(Collected data)
━━━━━━━━━━━━━━━━━━━━━━━━━━━━━━
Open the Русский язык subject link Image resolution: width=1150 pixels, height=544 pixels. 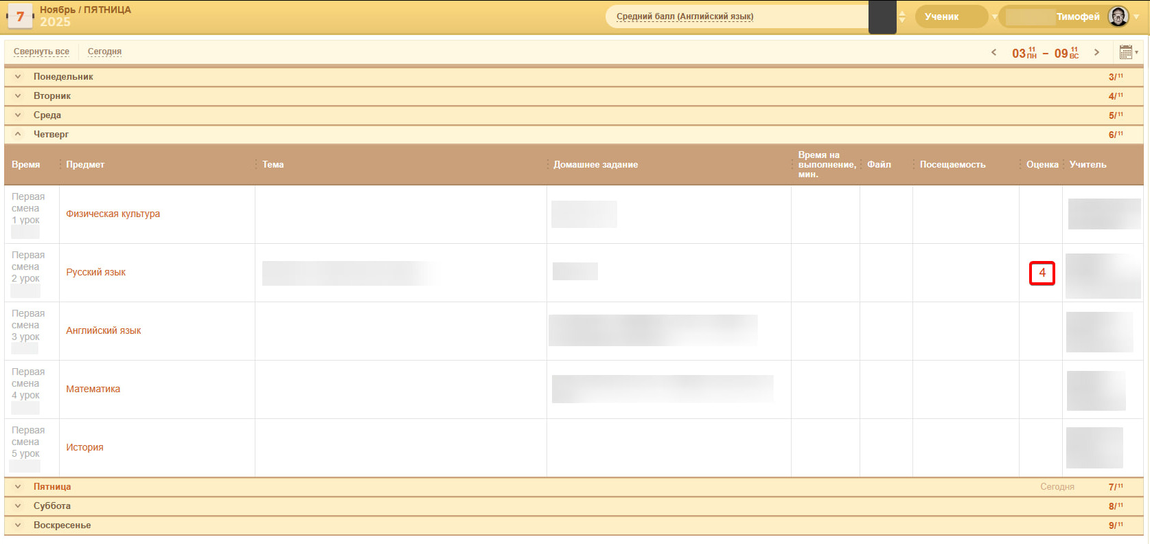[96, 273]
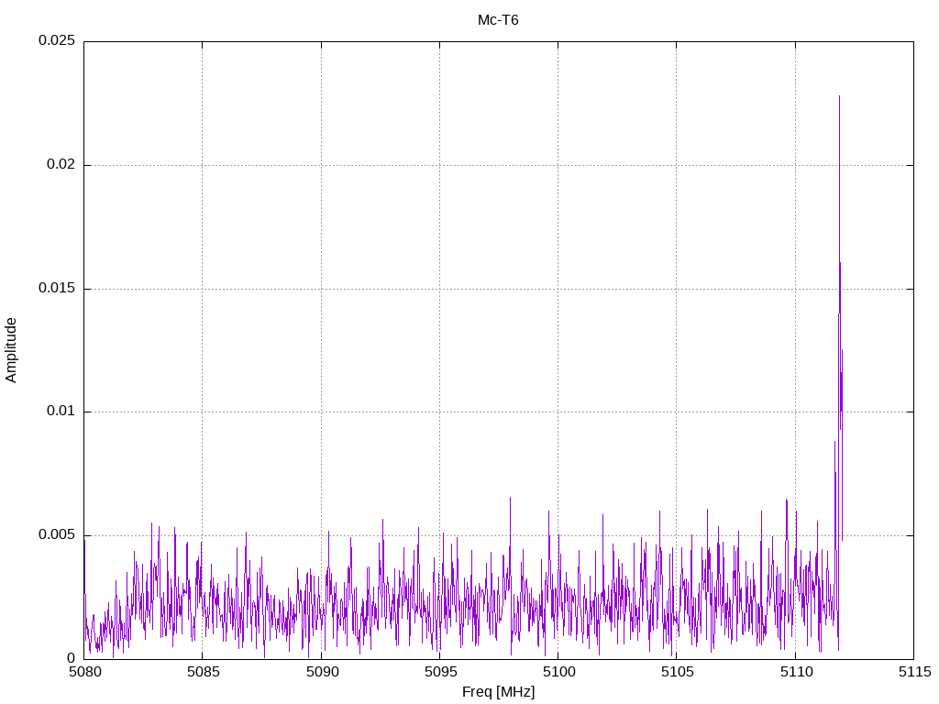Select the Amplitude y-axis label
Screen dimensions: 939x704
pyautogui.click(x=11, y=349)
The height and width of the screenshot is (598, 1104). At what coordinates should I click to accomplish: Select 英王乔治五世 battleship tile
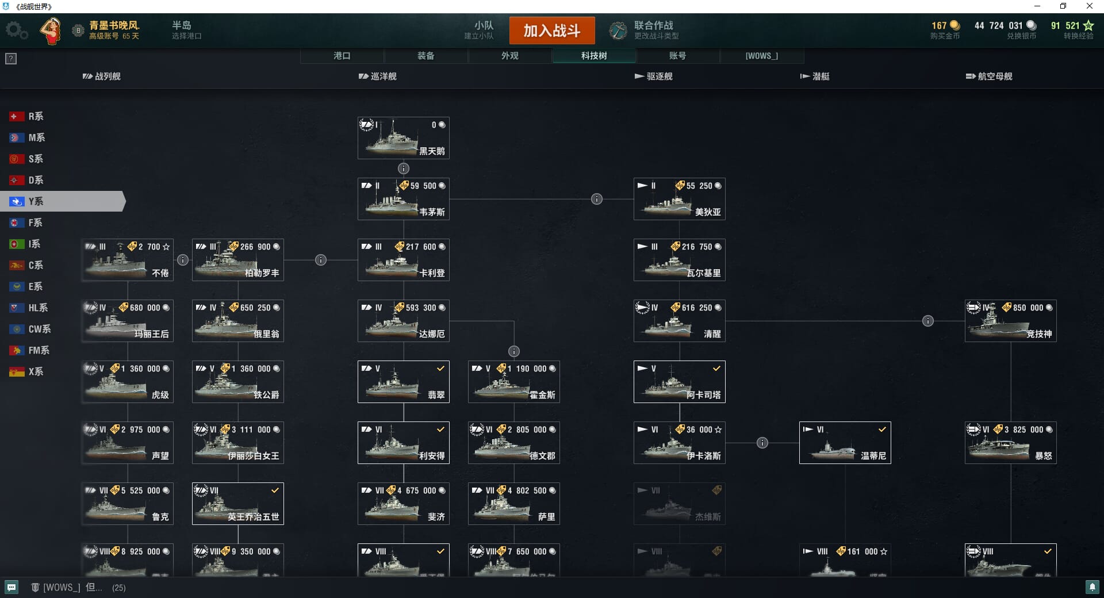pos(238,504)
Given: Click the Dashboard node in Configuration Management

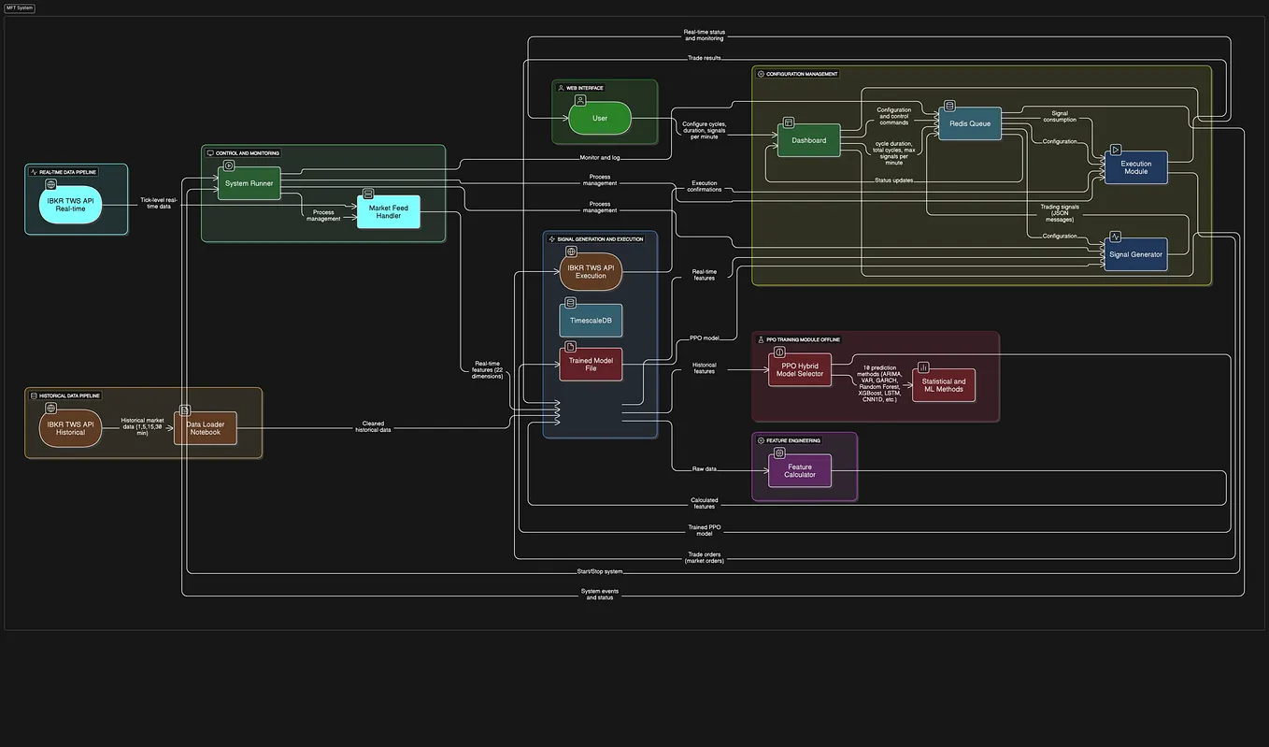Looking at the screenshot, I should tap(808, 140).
━━━━━━━━━━━━━━━━━━━━━━━━━━━━━━
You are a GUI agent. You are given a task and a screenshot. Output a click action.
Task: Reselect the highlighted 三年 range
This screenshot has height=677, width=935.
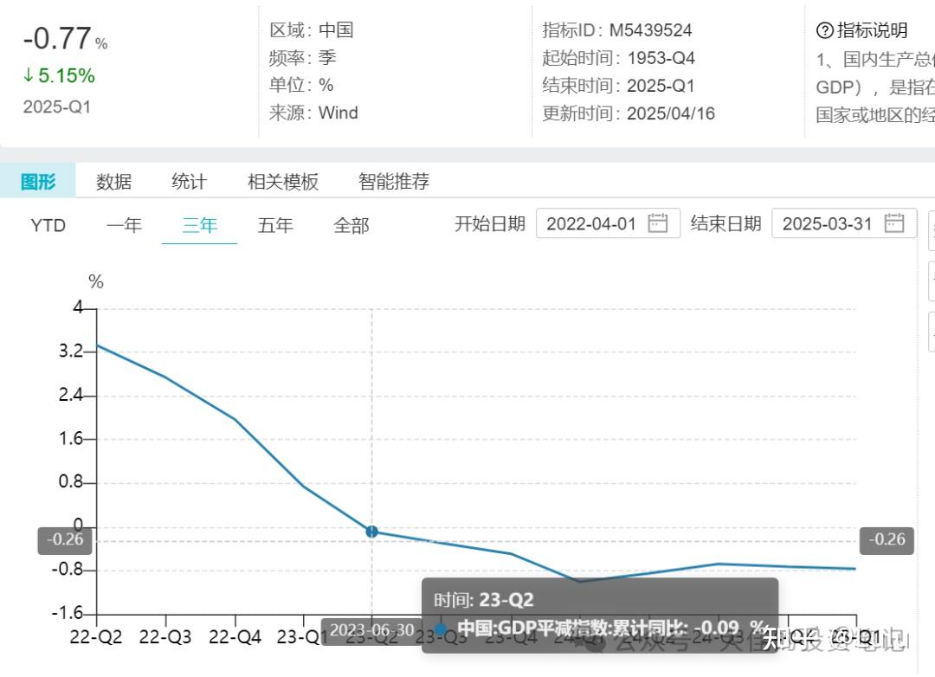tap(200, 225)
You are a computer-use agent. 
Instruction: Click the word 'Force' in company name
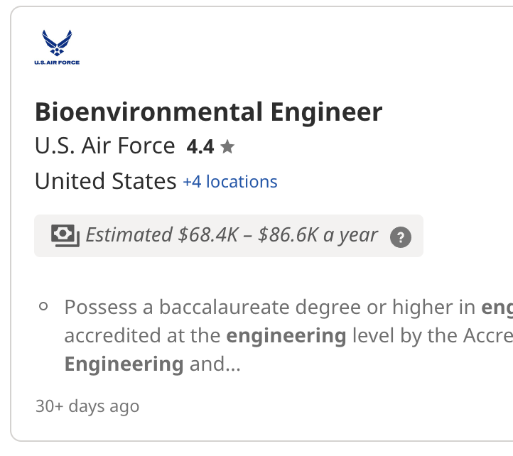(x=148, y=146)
━━━━━━━━━━━━━━━━━━━━━━━━━━━━━━
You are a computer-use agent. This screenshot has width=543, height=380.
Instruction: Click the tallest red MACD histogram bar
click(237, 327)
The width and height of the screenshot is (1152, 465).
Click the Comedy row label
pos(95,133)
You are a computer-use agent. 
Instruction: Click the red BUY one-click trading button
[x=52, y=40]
━━━━━━━━━━━━━━━━━━━━━━━━━━━━━━
▸ **Try it**
The answer must be every line from the records above that contains the word "agent", copied out.

▸ **Answer box**
You are a GUI agent. You are given a task and a screenshot. Output a click action.
You are a computer-use agent. 
You are a computer-use agent. This screenshot has width=543, height=380.
You are a computer-use agent. 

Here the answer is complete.